En lo que a la escultura se refiere, tras el punto de inflexión y ruptura que supuso la guerra civil, destacaron algunos creadores como Joaquín Lucarini que comenzó su carrera en la preguerra con interesantes proyectos como los relieves que realizó para el Club Deportivo de Bilbao (1929-1930), Del 14 al 18 (1930), Leyendo (1932) o la Alegoría de la Justicia (1935), ubicada en el edificio La Equitativa. A su periodo de posguerra pertenecen, entre otras obras, El tigre (1942), popular escultura de hormigón que corona un edificio proyectado por Pedro Ispizua en la calle Botica Vieja de Deusto, Ceres y Mercurio (1949), o El trabajo (1950). Destacan también Enrique Barros, con obras como Boxeador (1944) y la polémica Musa del monumento a Arriaga que sustituyó hasta el final de la dictadura a la original proyectada por Durrio y Dueñas, así como Arturo Acebal del que cabe mencionar Cabeza azul (1951), además de otras obras en cerámica vidriada como Reflexión y Ambitrite. Por otro lado, a partir de los años sesenta surge una nueva generación de escultores que se adentra en nuevas vías de expresión. Entre ellos destacan Néstor Basterretxea con obras como Intxixu, Illargi Amandre, Eiztaria y Akelarre, todas ellas de 1972 y Vicente Larrea con creaciones como Formas concéntricas (1968), su serie Formas (1970-71), La Venus de Santimamiñe (1985-1986) o Dodekathlos (2002). Sobresalen además otros creadores como José Ramón Morquillas, Ricardo Catania, José Ibarrola, José Chavete o Txomin Badiola. Asimismo en el ámbito de la escultura urbana cabe mencionar las piezas ubicadas en Abandoibarra y los alrededores de la ría creadas por artistas como Salvador Dalí, William Tucker, Ulrich Rückriem, José Zugasti, Eduardo Chillida, Jorge Oteiza, Ángel Garraza, Markus Lüpertz, Anthony Caro, Jeff Koons, Anish Kapoor o Louis Bourgeois.

La efervescencia creativa que vivió la pintura bilbaína del primer tercio del siglo XX, se vio cercenada por el estallido y posterior desarrollo de la guerra civil.
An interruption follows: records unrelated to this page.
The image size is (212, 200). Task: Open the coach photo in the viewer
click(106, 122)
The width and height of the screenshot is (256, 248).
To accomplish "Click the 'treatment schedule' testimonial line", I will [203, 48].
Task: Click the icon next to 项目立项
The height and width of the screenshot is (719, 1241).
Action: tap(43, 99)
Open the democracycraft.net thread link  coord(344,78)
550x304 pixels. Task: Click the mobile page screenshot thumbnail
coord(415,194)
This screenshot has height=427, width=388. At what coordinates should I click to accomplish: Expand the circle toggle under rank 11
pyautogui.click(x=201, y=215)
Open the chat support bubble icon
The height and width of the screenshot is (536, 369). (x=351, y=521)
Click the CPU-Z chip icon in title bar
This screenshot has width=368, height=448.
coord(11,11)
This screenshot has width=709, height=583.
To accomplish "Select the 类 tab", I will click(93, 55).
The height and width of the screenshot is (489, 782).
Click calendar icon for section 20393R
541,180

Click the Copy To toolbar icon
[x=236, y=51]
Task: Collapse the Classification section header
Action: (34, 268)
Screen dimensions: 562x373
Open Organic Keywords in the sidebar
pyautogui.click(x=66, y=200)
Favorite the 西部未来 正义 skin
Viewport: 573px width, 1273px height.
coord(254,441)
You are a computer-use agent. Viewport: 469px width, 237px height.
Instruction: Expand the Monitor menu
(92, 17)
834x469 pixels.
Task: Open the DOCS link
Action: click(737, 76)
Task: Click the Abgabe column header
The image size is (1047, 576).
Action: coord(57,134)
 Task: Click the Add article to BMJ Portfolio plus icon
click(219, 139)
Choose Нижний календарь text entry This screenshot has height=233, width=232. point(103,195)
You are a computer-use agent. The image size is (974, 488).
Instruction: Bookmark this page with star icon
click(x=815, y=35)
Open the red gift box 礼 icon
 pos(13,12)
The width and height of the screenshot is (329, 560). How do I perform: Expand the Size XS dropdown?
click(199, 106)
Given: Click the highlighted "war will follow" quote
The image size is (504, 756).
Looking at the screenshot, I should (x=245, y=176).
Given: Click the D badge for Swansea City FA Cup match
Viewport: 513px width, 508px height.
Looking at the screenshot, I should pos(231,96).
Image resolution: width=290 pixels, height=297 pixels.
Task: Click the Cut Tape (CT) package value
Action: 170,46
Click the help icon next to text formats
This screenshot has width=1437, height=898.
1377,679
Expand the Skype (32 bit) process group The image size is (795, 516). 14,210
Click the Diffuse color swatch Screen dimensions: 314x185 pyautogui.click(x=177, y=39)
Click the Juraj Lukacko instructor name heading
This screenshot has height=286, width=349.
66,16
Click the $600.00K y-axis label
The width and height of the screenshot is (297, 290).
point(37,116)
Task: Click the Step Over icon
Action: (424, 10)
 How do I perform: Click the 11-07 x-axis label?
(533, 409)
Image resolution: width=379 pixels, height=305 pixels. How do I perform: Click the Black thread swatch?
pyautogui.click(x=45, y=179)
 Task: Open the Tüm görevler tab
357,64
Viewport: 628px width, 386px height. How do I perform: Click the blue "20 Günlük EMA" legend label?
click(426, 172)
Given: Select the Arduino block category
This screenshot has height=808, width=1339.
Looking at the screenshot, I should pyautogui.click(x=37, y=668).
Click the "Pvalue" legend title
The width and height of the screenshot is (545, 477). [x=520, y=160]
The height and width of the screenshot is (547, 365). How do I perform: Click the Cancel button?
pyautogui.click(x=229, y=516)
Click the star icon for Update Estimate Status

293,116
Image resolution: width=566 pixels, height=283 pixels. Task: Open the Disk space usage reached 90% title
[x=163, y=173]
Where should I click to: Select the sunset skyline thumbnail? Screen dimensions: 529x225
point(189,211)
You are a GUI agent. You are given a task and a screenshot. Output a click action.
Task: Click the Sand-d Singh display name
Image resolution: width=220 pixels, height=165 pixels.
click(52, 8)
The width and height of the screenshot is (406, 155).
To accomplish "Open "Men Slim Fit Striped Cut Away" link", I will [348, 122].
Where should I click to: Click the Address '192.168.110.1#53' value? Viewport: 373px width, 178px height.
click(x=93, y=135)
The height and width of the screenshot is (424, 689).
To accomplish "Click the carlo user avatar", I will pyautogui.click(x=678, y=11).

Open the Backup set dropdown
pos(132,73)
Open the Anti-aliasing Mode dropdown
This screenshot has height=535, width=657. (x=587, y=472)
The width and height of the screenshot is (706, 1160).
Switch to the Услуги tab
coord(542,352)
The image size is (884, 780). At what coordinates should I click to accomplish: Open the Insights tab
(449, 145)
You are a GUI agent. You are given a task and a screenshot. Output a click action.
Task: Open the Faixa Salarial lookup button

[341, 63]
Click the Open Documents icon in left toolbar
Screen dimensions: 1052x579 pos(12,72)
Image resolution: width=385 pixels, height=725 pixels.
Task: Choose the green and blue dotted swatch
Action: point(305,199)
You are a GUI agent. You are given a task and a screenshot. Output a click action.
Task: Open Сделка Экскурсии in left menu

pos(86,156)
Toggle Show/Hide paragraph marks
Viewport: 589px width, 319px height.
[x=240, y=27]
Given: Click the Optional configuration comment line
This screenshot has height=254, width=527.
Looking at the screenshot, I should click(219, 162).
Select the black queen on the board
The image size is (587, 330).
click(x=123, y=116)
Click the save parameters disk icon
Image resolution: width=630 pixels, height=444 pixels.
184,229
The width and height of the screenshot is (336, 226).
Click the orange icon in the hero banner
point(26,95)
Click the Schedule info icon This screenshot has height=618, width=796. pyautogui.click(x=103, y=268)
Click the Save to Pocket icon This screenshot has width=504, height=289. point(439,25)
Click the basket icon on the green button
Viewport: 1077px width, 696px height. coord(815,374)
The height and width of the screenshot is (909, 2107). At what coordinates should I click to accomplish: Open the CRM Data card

Sin embargo, en la posguerra surgieron grupos y asociaciones destinadas a promover la vida artística de la ciudad como fueron el Grupo del Suizo (1941), la Asociación Artística Vizcaína (1945) y el grupo Joven Pintura Bilbaína (1951). La creación del grupo Emen en 1966 supuso un auténtico hito, por cuanto pretendió aglutinar a un colectivo de artistas tan nutrido como dispar en sus planteamientos artísticos e incluso ideológicos. En él se dieron cita artistas comprometidos con causas de tipo social como Agustín Ibarrola, María Dapena o Dionisio Blanco, junto a otros ajenos a este tipo de concienciación como Iñaki García Ergüin, Carmelo García Barrena o Pelayo Olaortua. Confluyeron en este grupo además, otros creadores más experimentales como Gabriel Ramos Uranga, José Barceló y Javier Urquijo. El panorama de las últimas décadas del siglo XX lo compone una nutrida nómina de artistas entre los que cabe mencionar a Mari Puri Herrero, Iñaki Bilbao Delgado, Daniel Txopitea, Juan Luis Goenaga, Daniel Tamayo, Alberto Rementería, los hermanos Fernando y Vicente Roscubas, Ricardo Catania, Iñaki de la Fuente, Darío Urzay, Andoni Euba, Luis Candaudap, Jesús Mari Lazkano y Jon Mikel Euba.